Dans les années 1770, une réaction à cet excès commençait en Angleterre, où des robes plus simples avec un jupon à armatures étaient portées et la plénitude de la jupe était tirée vers l'arrière. Une ceinture entourait une taille haute et un doux fichu, ou écharpe légère, était drapé autour du cou. Ces styles plus doux mais élégamment féminins se sont progressivement répandus dans toute l'Europe et ont finalement été acceptés en France, bien qu'un portrait de 1783 de Marie-Antoinette dans une telle robe a irrité le public, qui a affirmé que son utilisation de la mousseline - un tissu non produit en France - a sapé les Français textile industrie .

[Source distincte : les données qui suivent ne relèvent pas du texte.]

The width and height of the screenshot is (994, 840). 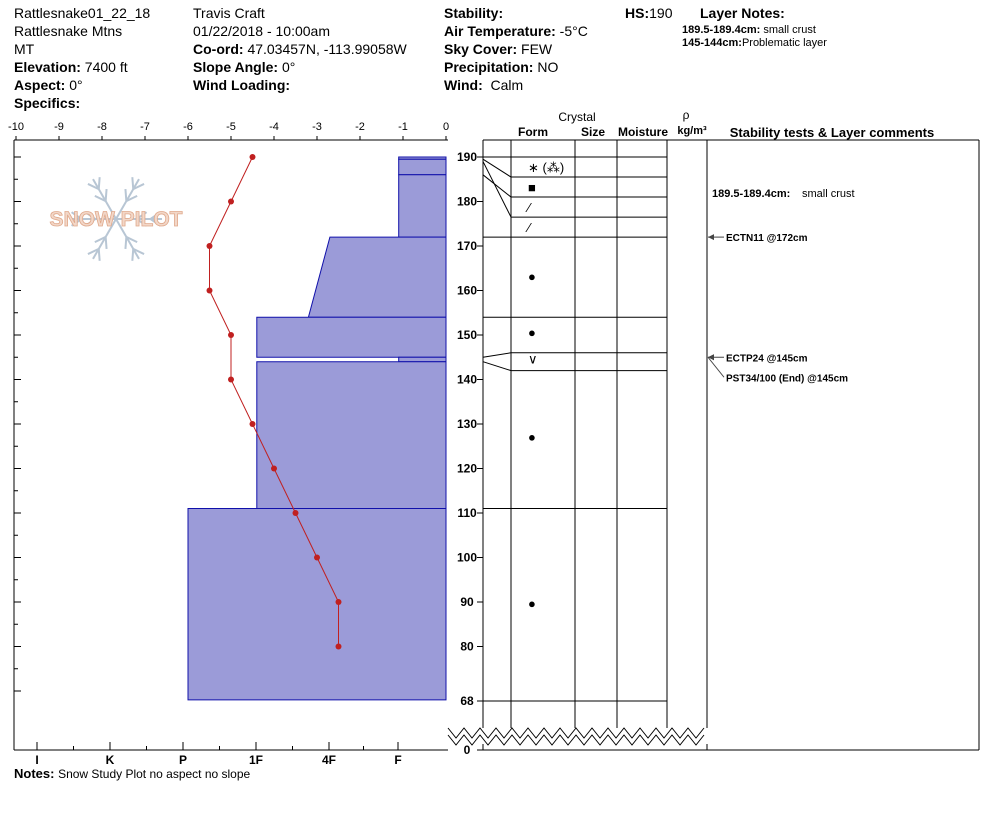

Elisabeth Vigée-Lebrun: Queen Marie Antoinette

Elisabeth Vigée-Lebrun: Reine Marie-Antoinette Reine Marie-Antoinette , aussi connu sous le nom Le portrait en mousseline , huile sur toile d'Elisabeth Vigée-Lebrun, 1783 ; à la National Gallery of Art, Washington, D.C. Avec l'aimable autorisation de la National Gallery of Art, Washington, D.C. ; Collection Timken (1960.6.41)

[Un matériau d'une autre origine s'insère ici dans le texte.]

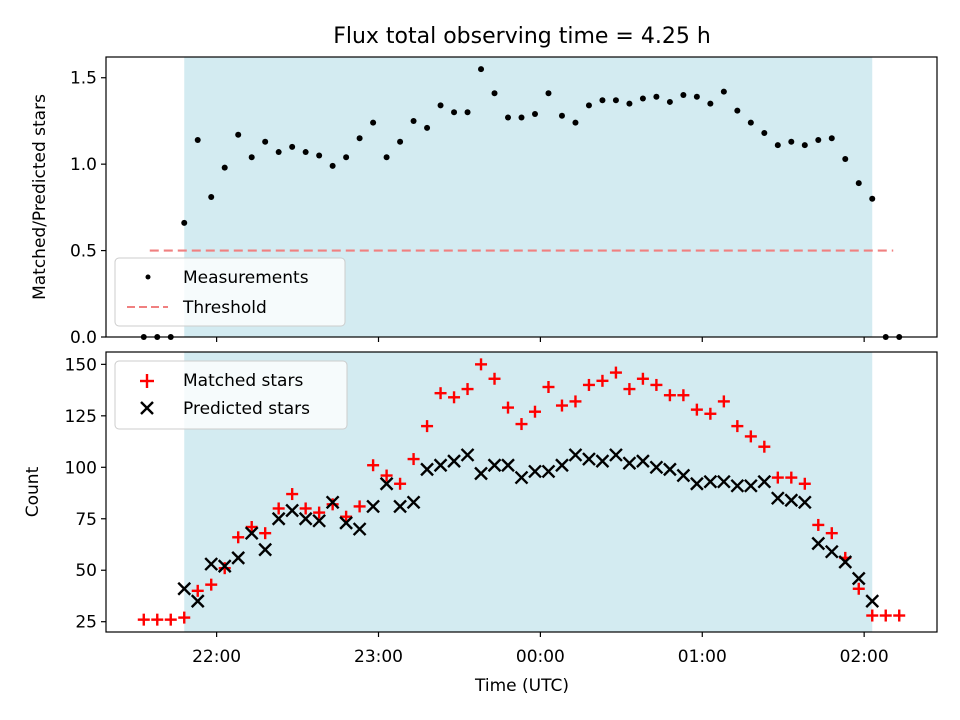 This screenshot has width=960, height=720. I want to click on x-tick-label: 23:00, so click(378, 657).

Pendant des siècles, les enfants avaient été habillés en adultes miniatures, mais dans les années 1770, il y avait une divergence marquée par rapport à cette coutume établie. Les enfants, en particulier les garçons, ont commencé à être vêtus de vêtements plus confortables adaptés à leur âge. Les robes des filles ressemblaient plutôt aux styles plus faciles de leurs mères à cette époque, mais les garçons étaient vêtus d'une chemise et d'une longueur à la cheville. des pantalons , dont la ceinture était boutonnée à la chemise. Ce costume, dans lequel le port du pantalon comme vêtement à la mode était antérieur à son introduction pour les adultes d'une génération, était curieusement intitulé un costume squelette.